Combination Regression test
to_geotiff(cog=True, tiled=False) xrspatial/geotiff/tests/write/test_cog.py
to_geotiff(cog=True, tile_size <= 0) xrspatial/geotiff/tests/write/test_cog.py
Warped VRT (<VRTDataset subClass="VRTWarpedDataset"> or <VRTRasterBand subClass="VRTWarpedRasterBand">) xrspatial/geotiff/tests/test_vrt_unsupported_2370.py, xrspatial/geotiff/tests/test_vrt_capability_validator_2371.py
Nested VRT (a <SourceFilename> that resolves to a .vrt) xrspatial/geotiff/tests/test_vrt_unsupported_2370.py (test_nested_vrt_source_raises, test_nested_vrt_open_geotiff_raises)
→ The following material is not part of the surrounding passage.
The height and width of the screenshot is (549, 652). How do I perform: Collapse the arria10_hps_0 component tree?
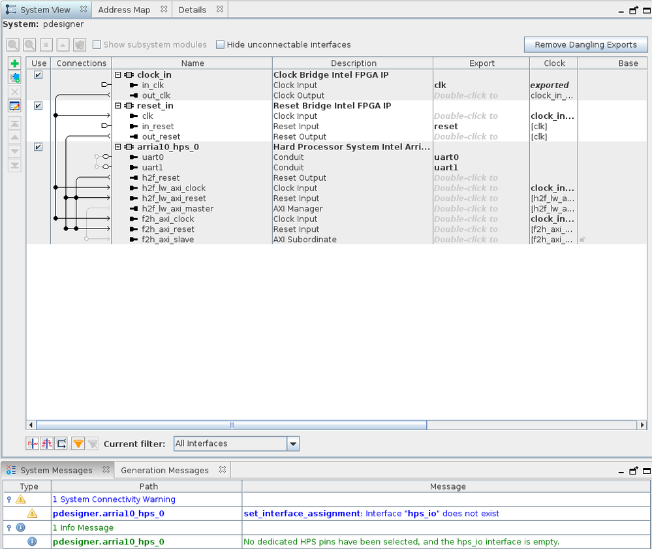click(x=119, y=147)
Mixed-CRS VRT (sources disagree on CRS without an opt-in) xrspatial/geotiff/tests/test_vrt_unsupported_2370.py, xrspatial/geotiff/tests/test_vrt_capability_validator_2371.py
Mixed per-band nodata across VRT sources (default band_nodata=None) xrspatial/geotiff/tests/vrt/test_metadata.py, xrspatial/geotiff/tests/test_unsupported_features_2349.py (test_mixed_per_source_nodata_rejected)
Rotated read without allow_rotated=True xrspatial/geotiff/tests/release_gates/test_stable_features.py (Negative cases section), xrspatial/geotiff/tests/test_rotated_typed_error_2267.py
Rotated write without drop_rotation=True xrspatial/geotiff/tests/test_to_geotiff_drop_rotation_2216.py, xrspatial/geotiff/tests/test_unsupported_features_2349.py (test_eager_writer_rejects_rotated_6tuple_transform, test_eager_writer_rejects_rotated_affine_attr)
Skewed VRT geotransform xrspatial/geotiff/tests/test_unsupported_features_2349.py (test_vrt_with_skewed_geotransform_rejected)
Complex source / mask band / alpha band in a VRT xrspatial/geotiff/tests/test_vrt_unsupported_2370.py, xrspatial/geotiff/tests/test_vrt_capability_validator_2371.py
VRT source path escapes the VRT directory tree xrspatial/geotiff/tests/test_vrt_path_containment_1671.py
1xN / Nx1 write without attrs['transform'] or assume_square_pixels_for_degenerate_axis=True xrspatial/geotiff/tests/test_degenerate_pixel_size_2214.py; see also "Degenerate-axis writes" above.
HTTP read against a private / loopback / link-local host without XRSPATIAL_GEOTIFF_ALLOW_PRIVATE_HOSTS=1 xrspatial/geotiff/tests/test_ssrf_hardening_1664.py, xrspatial/geotiff/tests/test_dns_rebinding_pin_issue_1846.py
Unsupported feature flags more broadly (codec, layout, and writer combos that SUPPORTED_FEATURES does not promise) xrspatial/geotiff/tests/test_unsupported_features_2349.py

This list is the prose mirror of the negative rows in :ref:`reference.geotiff_release_gate`. When a row gets promoted or removed, update both pages in the same PR so the docs and the runtime constant stay in sync.